Which lines in the records below contain the word "icon"? Report each of them.

Exercise inputs
──────────────────────────────

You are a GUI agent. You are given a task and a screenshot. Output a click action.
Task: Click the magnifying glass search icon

──────────────────────────────

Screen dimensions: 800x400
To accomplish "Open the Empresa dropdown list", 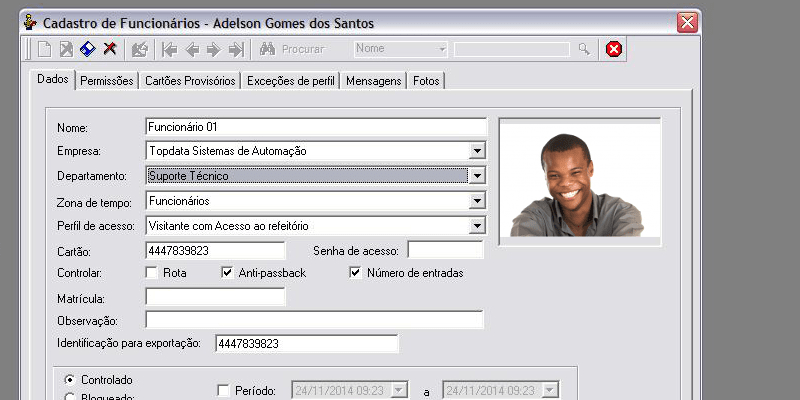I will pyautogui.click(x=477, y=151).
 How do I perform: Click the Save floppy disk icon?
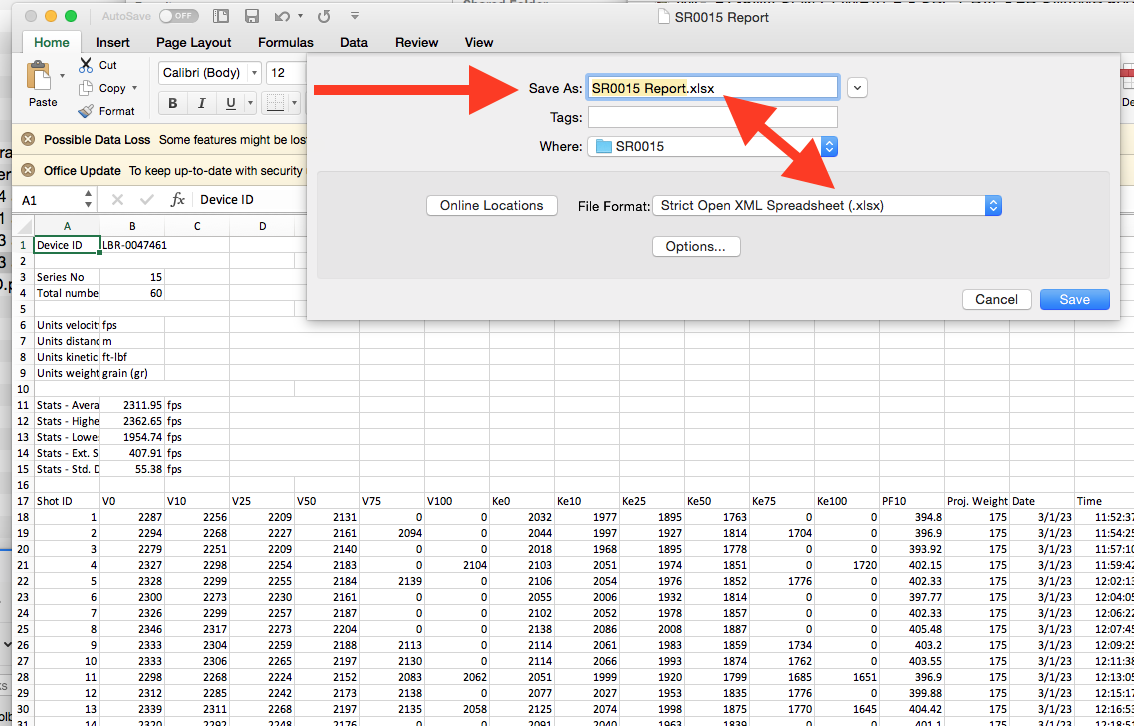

──────────────────────────────

Task output
Task: Click the magnifying glass search icon
 How do I perform: Click the Save floppy disk icon?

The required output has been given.